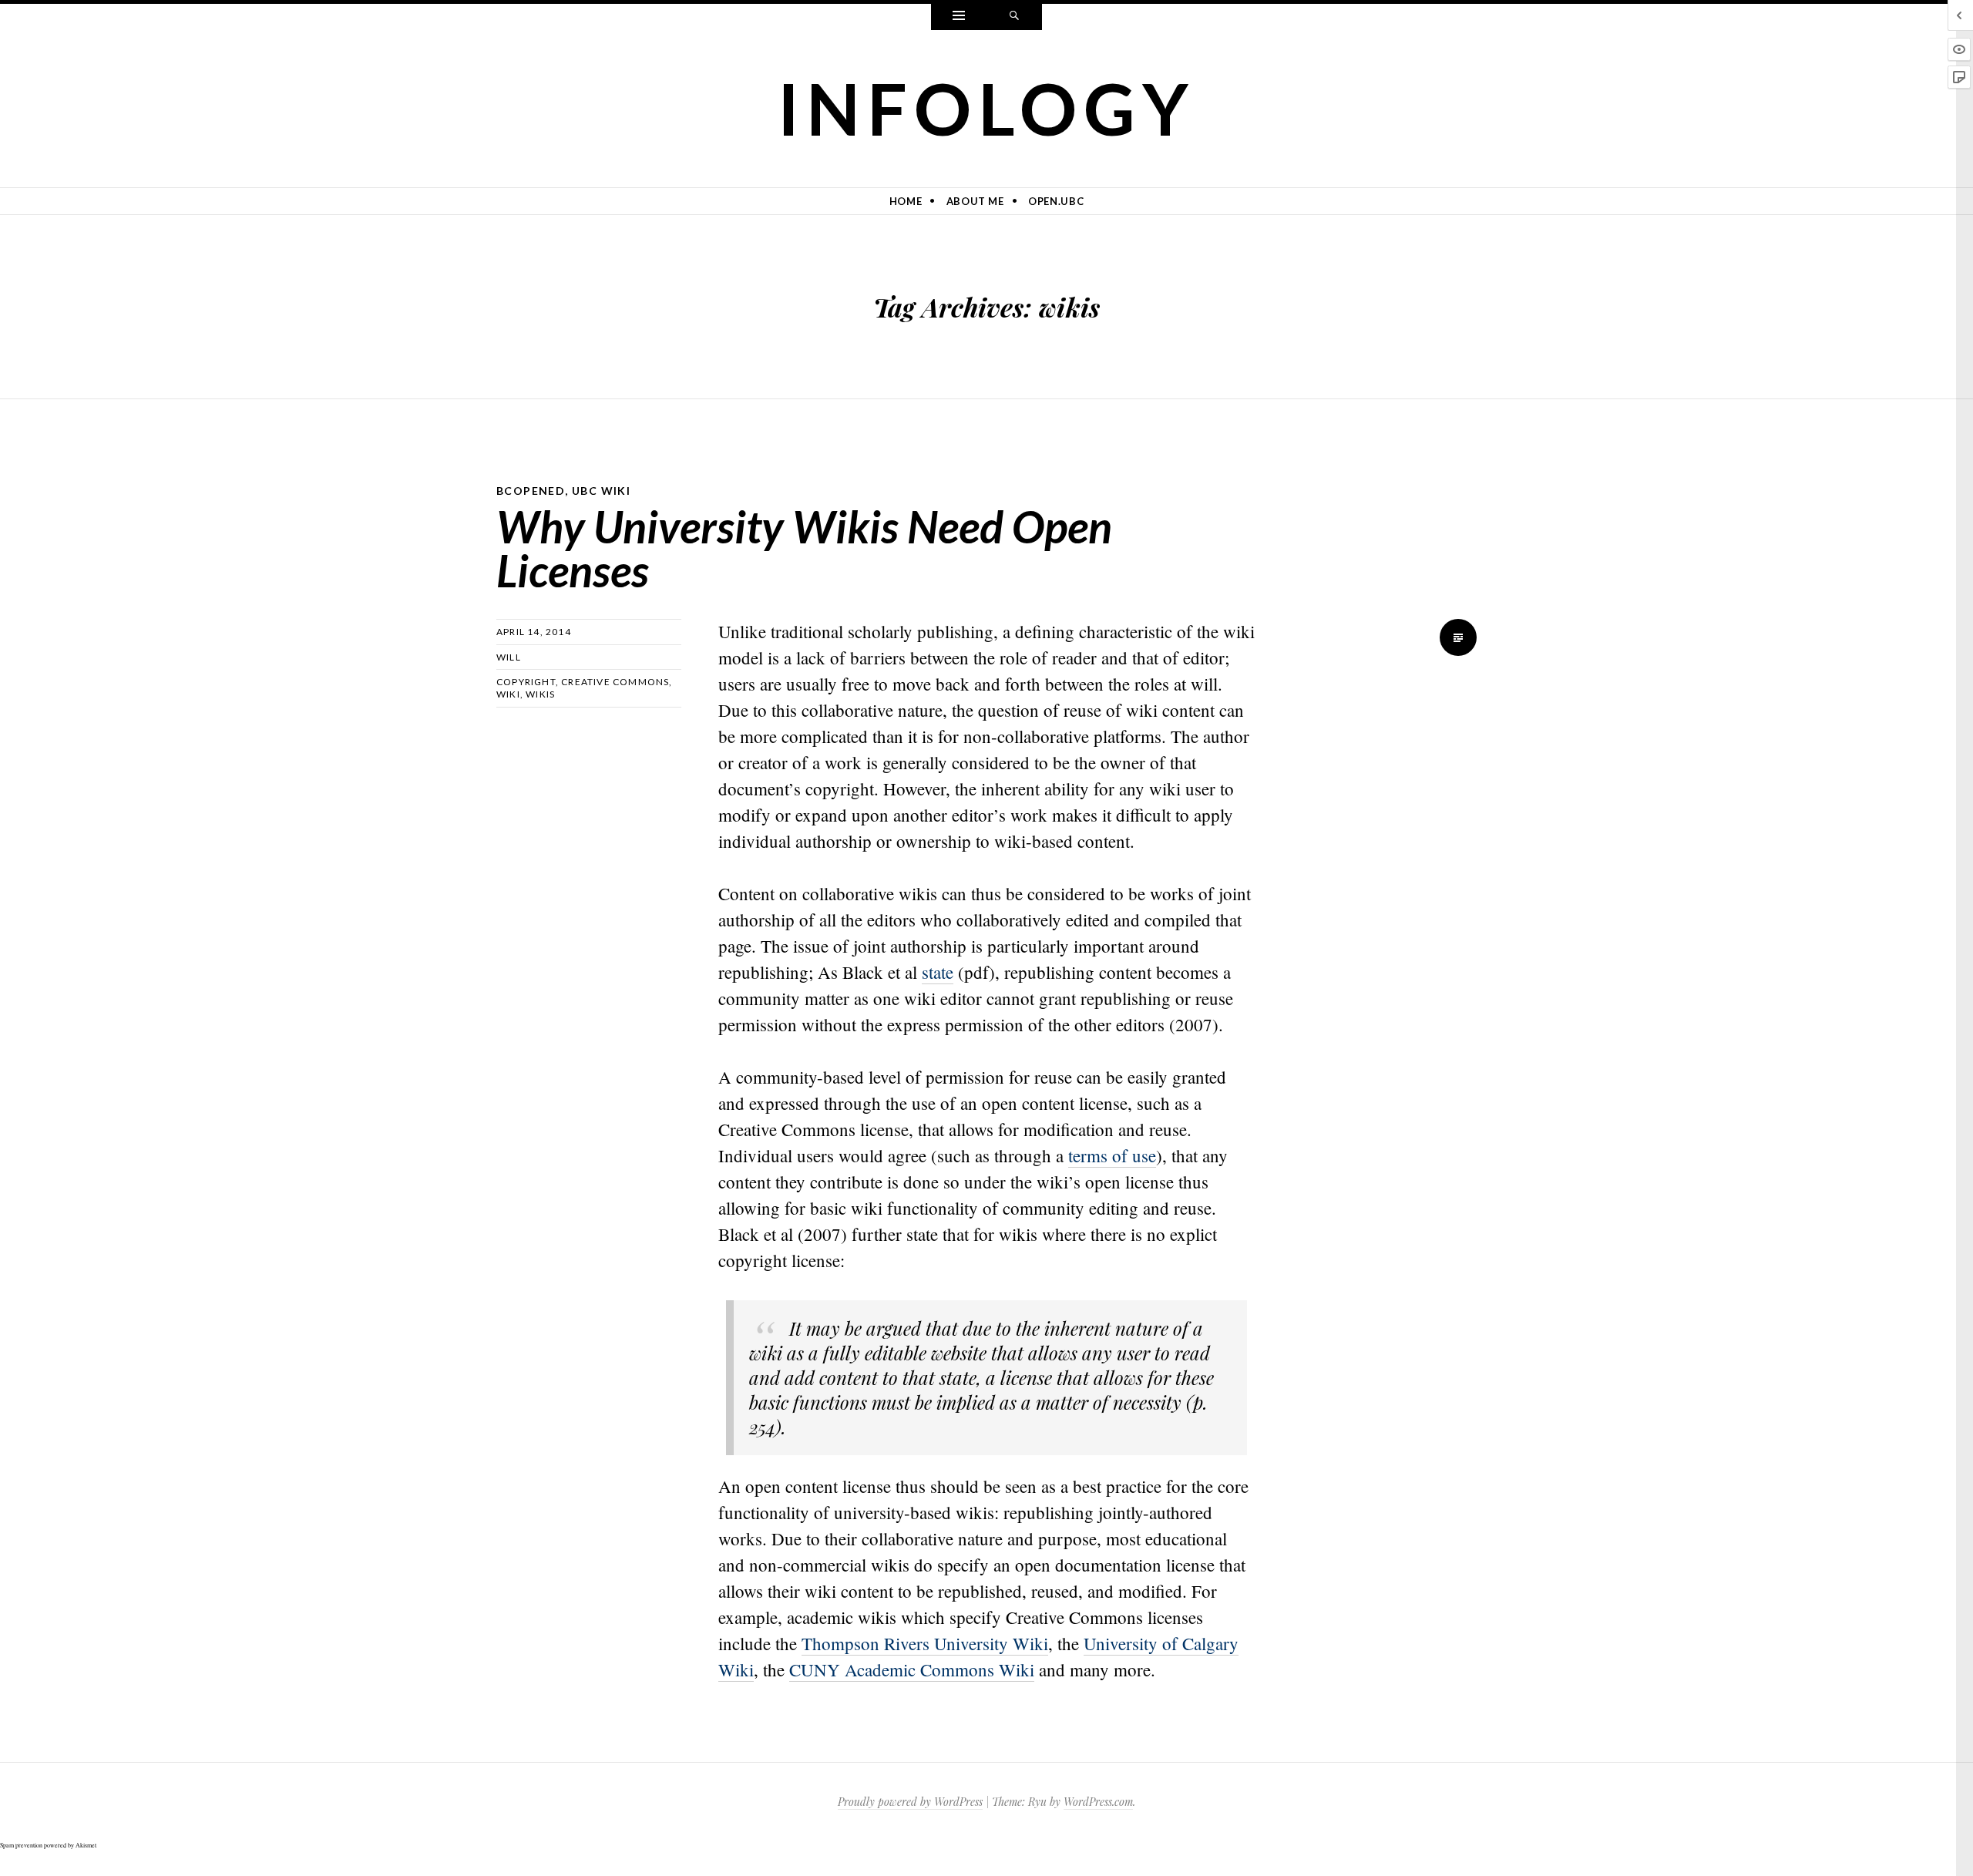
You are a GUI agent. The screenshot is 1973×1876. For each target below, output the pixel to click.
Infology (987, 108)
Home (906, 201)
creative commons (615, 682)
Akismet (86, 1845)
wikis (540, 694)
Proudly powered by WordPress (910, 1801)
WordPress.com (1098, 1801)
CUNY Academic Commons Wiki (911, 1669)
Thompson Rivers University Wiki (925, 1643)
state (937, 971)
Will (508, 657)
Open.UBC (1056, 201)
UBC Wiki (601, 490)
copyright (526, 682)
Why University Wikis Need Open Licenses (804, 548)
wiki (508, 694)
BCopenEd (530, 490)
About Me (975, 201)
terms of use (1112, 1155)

========================================

_ASSIGNED TASK:_ These entries are to be printed again word for word, except for the pictures.

_EXERCISE OUTPUT:_
You are a GUI agent. The screenshot is 1973×1876. For each target below, output the pixel to click.
Infology (987, 108)
Home (906, 201)
creative commons (615, 682)
Akismet (86, 1845)
wikis (540, 694)
Proudly powered by WordPress (910, 1801)
WordPress.com (1098, 1801)
CUNY Academic Commons Wiki (911, 1669)
Thompson Rivers University Wiki (925, 1643)
state (937, 971)
Will (508, 657)
Open.UBC (1056, 201)
UBC Wiki (601, 490)
copyright (526, 682)
Why University Wikis Need Open Licenses (804, 548)
wiki (508, 694)
BCopenEd (530, 490)
About Me (975, 201)
terms of use (1112, 1155)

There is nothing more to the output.